With the benefit of perfect hindsight, Mulcair tried to be Stephen Harper with a social conscience. He and the party misread how badly the Canadian electorate wanted to distance themselves from Harper and anything that looked and/or sounded like Harper. When the electorate looked at the three main party leaders, they saw two men who were very similar in style and one who was completely different. The electorate went for the one who looked and sounded completely different than Harper.
The irony is Prime Minister Justin Trudeau and the Liberals, while campaigning on “change” are keeping lot of what the Conservatives dreamed up. The Liberals say they aren’t happy with the Trans Pacific Partnership but have signed the controversial trade deal. They have yet do anything with Bill C-51, even though they said they would. Scrapping it would be easy, but they’re not going to do that.
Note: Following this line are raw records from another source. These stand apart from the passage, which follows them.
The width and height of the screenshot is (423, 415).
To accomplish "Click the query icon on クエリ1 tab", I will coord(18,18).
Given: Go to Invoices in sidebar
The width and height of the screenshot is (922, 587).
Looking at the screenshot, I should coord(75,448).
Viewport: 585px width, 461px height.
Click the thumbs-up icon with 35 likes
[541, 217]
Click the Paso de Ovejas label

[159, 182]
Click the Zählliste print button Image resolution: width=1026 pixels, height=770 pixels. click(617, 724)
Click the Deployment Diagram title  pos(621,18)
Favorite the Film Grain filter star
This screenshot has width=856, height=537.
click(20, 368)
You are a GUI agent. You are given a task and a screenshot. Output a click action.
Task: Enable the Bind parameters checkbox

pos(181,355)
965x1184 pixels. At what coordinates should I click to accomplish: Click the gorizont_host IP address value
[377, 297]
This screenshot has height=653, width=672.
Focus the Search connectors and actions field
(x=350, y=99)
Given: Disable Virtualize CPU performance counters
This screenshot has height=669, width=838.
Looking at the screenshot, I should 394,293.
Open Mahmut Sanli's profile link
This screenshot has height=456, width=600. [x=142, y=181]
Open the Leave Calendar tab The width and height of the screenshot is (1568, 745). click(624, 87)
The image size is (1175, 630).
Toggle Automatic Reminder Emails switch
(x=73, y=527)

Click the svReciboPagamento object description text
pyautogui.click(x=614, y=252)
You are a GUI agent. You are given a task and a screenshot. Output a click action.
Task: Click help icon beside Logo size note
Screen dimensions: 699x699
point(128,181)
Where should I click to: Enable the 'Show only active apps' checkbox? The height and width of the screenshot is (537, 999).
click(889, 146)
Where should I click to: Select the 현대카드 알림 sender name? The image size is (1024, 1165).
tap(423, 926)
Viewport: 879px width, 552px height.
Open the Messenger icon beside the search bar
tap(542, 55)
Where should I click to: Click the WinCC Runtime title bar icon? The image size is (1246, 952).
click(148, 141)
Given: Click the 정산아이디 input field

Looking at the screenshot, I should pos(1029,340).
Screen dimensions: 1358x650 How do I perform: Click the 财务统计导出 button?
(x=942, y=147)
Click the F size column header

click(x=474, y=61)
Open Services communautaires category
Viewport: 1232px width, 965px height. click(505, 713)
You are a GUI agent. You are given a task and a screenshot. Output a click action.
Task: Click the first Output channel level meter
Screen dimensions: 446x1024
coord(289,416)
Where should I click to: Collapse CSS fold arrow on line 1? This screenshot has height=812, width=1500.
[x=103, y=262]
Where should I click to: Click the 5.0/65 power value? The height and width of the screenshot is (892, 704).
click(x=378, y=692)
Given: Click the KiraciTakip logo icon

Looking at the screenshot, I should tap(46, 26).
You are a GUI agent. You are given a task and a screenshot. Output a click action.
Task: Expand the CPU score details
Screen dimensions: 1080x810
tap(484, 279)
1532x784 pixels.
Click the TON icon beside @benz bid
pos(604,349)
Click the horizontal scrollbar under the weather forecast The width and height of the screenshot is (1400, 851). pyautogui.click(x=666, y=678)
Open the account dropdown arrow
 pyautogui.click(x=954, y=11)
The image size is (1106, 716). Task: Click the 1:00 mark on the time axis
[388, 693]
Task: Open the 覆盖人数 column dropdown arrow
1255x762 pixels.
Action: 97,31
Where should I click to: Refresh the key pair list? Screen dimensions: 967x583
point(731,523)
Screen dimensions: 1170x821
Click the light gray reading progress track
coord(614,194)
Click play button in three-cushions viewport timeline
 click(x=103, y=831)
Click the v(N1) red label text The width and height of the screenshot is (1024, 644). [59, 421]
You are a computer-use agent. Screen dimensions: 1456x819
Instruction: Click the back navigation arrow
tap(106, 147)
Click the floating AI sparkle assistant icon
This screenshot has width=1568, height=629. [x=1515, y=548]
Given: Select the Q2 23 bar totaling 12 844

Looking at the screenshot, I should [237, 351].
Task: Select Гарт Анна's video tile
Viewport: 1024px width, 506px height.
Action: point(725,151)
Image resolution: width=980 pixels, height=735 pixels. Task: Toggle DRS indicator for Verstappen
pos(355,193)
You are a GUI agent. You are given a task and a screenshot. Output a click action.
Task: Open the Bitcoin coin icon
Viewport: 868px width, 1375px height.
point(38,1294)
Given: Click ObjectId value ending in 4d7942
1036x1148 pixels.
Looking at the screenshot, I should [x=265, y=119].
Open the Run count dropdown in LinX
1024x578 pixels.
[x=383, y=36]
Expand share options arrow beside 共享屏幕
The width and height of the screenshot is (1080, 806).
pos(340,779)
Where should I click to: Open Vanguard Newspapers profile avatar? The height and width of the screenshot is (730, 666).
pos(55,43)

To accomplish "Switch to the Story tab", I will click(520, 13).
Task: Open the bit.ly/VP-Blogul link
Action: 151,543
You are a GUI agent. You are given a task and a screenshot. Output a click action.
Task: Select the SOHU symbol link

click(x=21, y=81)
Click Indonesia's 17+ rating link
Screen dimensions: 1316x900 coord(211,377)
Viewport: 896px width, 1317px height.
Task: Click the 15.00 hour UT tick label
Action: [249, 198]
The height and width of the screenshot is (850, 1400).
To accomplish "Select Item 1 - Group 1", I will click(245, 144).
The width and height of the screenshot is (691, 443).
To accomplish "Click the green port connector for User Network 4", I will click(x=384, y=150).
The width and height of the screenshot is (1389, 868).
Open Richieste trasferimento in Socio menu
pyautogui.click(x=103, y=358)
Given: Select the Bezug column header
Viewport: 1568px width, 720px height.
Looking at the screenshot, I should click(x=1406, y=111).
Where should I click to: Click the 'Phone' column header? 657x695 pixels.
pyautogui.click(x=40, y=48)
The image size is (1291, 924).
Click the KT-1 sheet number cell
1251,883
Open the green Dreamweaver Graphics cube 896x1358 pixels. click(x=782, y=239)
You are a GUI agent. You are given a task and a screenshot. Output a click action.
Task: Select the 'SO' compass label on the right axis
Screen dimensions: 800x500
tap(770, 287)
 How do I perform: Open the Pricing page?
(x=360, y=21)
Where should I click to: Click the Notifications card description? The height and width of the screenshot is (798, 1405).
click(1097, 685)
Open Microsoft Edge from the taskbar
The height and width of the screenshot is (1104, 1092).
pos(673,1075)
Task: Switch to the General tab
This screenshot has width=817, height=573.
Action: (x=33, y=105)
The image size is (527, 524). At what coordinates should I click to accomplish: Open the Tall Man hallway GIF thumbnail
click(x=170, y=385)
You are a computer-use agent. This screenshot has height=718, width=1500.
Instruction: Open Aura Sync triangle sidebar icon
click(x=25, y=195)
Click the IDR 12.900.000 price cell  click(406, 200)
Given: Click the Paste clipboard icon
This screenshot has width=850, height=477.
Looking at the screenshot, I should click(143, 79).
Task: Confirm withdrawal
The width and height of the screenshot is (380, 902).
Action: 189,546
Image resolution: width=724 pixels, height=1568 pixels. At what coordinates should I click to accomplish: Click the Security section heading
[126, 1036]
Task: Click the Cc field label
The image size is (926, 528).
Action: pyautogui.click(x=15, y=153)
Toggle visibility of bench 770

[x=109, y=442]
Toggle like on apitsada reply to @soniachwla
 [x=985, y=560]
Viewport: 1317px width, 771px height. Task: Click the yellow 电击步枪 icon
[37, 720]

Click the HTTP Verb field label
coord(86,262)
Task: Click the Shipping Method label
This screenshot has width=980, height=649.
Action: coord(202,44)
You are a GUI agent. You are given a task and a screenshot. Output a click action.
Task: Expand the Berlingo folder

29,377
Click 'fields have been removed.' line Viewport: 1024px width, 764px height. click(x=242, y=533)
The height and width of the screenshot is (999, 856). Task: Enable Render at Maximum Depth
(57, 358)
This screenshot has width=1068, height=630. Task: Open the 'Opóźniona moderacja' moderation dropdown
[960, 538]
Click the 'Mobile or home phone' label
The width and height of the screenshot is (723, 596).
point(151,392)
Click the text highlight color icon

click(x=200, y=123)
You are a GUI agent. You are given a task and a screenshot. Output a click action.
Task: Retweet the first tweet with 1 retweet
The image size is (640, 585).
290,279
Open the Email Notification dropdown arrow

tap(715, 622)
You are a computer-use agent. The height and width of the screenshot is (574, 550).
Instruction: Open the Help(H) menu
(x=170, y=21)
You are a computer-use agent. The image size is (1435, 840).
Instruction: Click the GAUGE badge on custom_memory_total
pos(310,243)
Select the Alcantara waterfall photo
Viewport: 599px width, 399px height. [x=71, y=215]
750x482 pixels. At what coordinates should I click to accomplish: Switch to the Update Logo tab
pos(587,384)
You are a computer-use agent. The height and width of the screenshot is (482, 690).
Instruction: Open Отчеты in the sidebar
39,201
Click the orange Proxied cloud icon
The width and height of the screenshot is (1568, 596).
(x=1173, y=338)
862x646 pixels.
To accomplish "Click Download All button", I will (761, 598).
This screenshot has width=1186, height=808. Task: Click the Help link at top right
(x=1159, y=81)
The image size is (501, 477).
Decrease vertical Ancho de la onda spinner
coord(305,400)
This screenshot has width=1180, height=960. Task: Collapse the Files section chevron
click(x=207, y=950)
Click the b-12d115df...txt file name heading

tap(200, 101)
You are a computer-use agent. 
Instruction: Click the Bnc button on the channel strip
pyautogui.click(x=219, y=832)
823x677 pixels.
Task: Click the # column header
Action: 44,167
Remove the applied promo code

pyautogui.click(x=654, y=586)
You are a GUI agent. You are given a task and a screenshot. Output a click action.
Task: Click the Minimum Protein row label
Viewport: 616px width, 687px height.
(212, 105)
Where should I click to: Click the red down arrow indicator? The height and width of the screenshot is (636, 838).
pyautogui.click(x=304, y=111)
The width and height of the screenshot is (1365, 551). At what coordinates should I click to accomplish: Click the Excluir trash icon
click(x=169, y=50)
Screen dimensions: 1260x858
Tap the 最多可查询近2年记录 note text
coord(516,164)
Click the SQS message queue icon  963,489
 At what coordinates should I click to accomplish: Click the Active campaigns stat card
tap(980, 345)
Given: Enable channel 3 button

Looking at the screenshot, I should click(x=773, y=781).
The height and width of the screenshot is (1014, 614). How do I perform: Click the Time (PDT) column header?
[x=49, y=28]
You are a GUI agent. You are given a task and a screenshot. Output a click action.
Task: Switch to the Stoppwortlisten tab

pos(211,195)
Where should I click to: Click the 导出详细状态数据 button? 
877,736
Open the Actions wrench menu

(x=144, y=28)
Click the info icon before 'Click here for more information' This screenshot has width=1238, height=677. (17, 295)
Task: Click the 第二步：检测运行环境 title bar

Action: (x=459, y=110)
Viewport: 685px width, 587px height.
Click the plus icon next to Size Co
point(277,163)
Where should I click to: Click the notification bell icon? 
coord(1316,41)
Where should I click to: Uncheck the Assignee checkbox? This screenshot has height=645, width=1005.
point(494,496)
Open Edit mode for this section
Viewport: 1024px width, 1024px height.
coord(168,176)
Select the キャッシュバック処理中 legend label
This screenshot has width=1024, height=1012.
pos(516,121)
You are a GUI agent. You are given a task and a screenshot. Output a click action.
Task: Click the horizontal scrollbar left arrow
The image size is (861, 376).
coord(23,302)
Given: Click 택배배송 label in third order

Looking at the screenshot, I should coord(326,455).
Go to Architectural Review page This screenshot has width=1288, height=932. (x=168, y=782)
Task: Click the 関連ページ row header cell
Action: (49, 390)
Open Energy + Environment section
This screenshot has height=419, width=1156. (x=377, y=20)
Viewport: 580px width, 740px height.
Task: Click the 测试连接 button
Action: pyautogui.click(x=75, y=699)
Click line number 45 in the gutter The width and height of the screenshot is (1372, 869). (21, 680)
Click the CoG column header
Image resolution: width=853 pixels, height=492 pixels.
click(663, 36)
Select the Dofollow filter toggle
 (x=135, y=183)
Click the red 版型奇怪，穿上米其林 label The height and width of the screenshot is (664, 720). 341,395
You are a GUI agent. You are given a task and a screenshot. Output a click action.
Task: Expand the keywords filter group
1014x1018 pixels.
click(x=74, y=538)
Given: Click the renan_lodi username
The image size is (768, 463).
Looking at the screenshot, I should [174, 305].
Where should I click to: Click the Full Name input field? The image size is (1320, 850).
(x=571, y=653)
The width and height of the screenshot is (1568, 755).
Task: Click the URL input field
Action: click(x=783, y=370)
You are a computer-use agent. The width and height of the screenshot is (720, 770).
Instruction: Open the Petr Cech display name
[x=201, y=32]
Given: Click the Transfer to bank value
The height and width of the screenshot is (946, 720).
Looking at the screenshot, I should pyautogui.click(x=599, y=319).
The Liberals have continued with the deal cooked up by the Conservatives to sell arms to Saudi Arabia. NDP elder statesman Stephen Lewis made the point at the NDP convention last weekend that Trudeau calls himself a feminist but continues to sell arms to one of the most misogynistic regimes in the world. Ouch.
There is no doubt that had Mulcair and the NDP won the election the new PM likely wouldn’t have been featured in Vogue, but it’s likely the TPP, Bill C-51, and the arms deal would all be a thing of the past.
Trudeau campaigned on change but, for better or for worse, Mulcair would have delivered more of it.
The country is still enamoured with Trudeau, who continues to be wildly popular. The test will be four years from now when the country goes back to the polls. Will the country again be in the mood for change?
If the country is looking a change in 2019, perhaps it will be looking for a prime minister who is the antithesis of Trudeau.
Mulcair’s legacy may be that he was the right leader, but at the wrong time.